--- SOURCE RECORDS Enclosed Below ---

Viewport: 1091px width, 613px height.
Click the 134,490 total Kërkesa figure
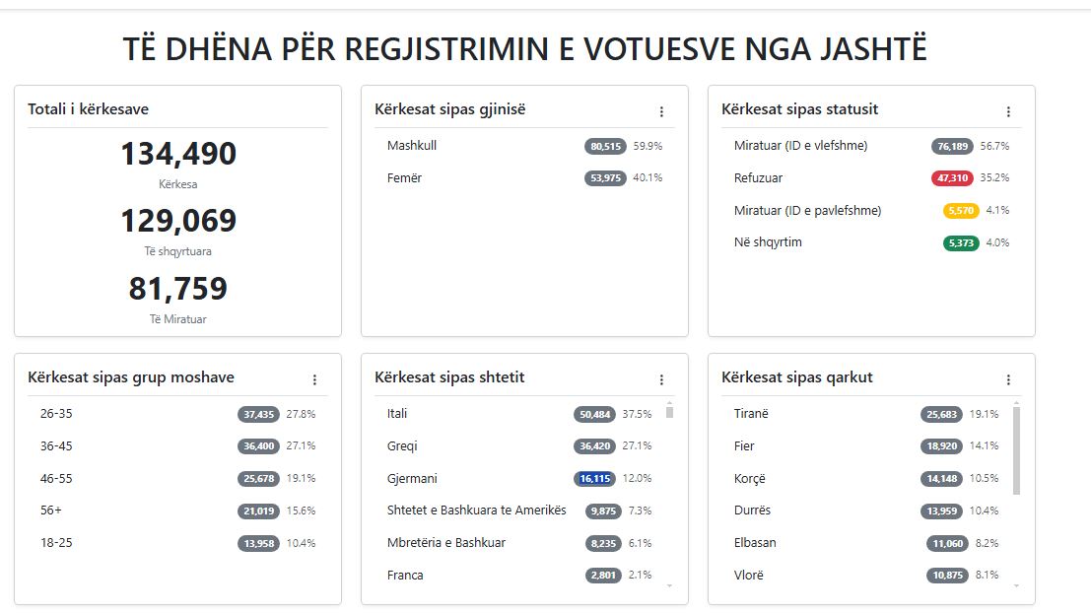point(178,155)
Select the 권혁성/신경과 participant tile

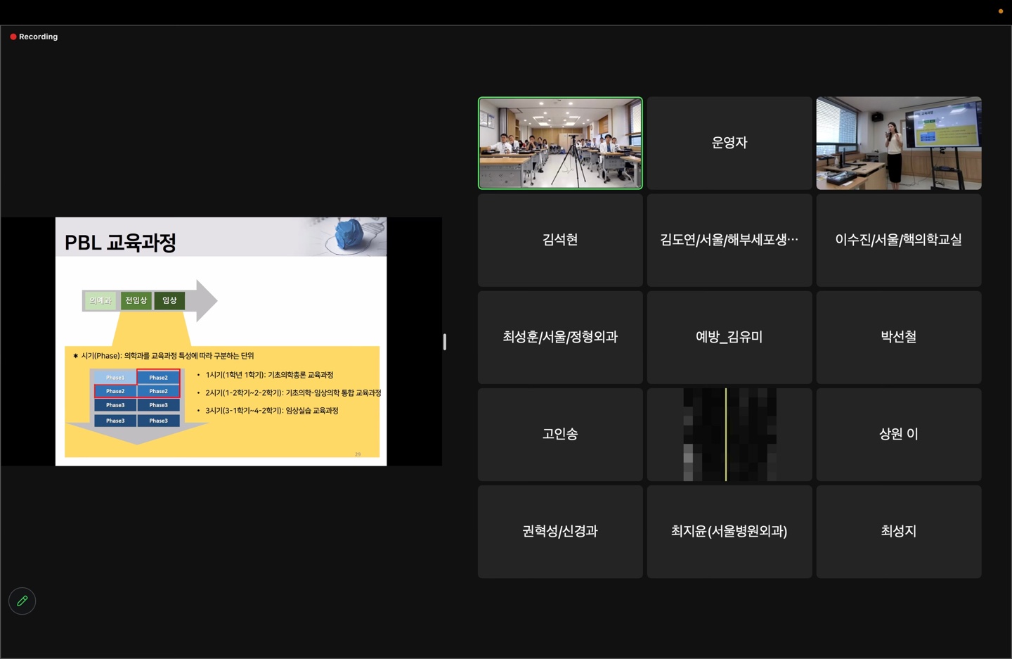tap(560, 532)
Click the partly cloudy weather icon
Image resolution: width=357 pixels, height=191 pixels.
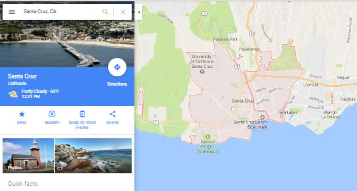(x=13, y=94)
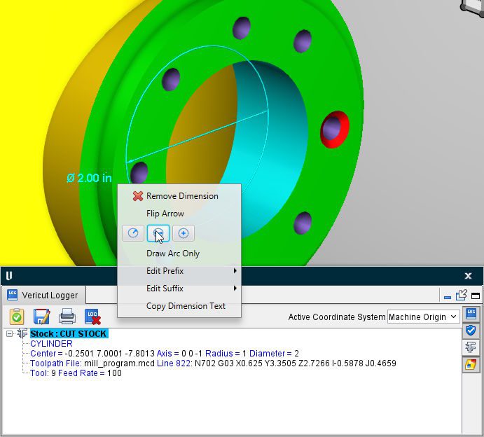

--- End of Enclosed SOURCE RECORDS ---

_EXERCISE REQUIREMENTS_. Reproduce exactly the lines from the one containing "Click the partly cloudy weather icon" through the last line of the records, both included, leaving out every picture.

_RESPONSE AREA_.
Click the partly cloudy weather icon
Image resolution: width=357 pixels, height=191 pixels.
(x=13, y=94)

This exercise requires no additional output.